In the data below, which lines hold "Given"? Copy every one.

┌─ Supplied records

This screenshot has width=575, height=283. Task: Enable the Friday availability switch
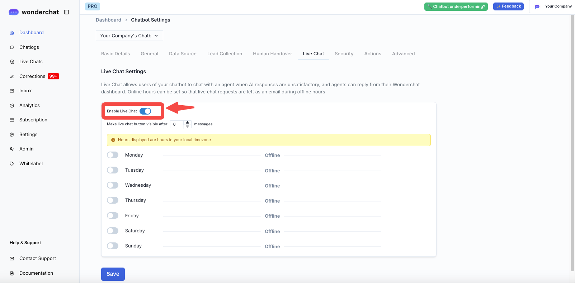pos(113,215)
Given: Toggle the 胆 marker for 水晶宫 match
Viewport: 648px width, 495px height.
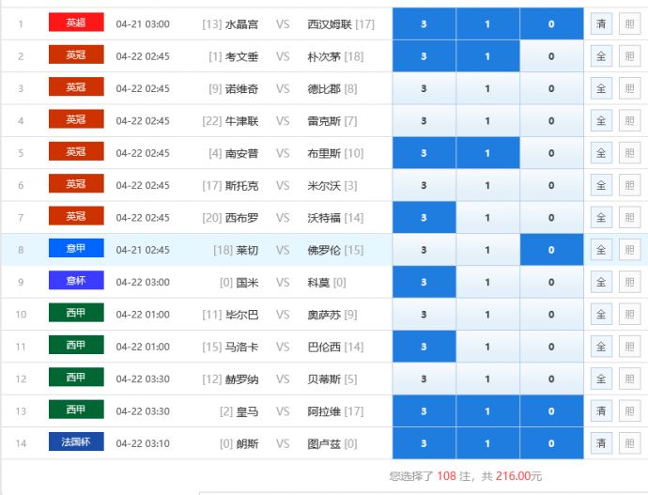Looking at the screenshot, I should [629, 23].
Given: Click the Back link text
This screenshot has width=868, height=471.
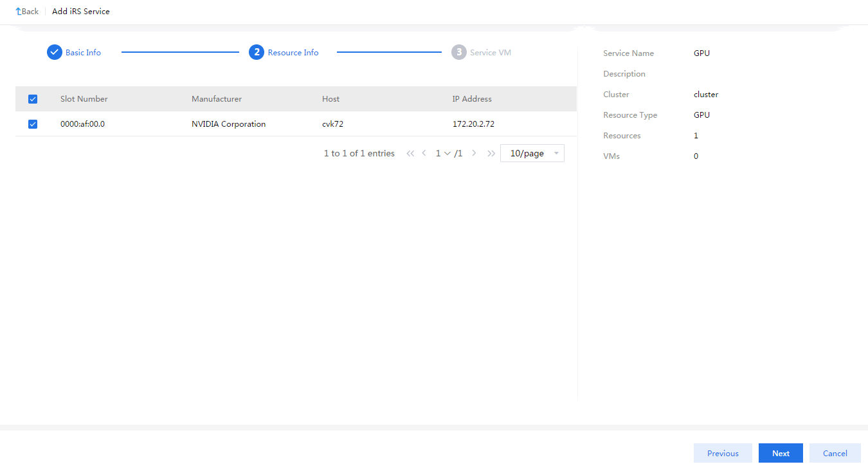Looking at the screenshot, I should pos(28,11).

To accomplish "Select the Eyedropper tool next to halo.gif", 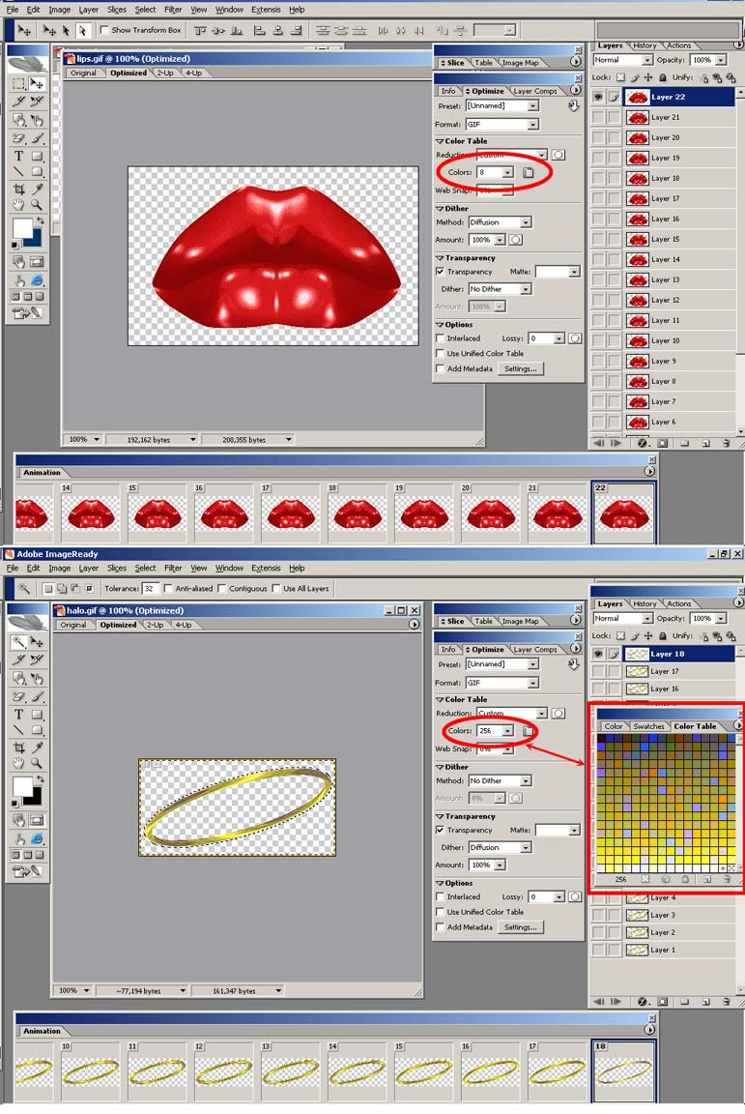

└─

■ Answer to this problem
Given: Toggle the 胆 marker for 水晶宫 match
Given: Click the Back link text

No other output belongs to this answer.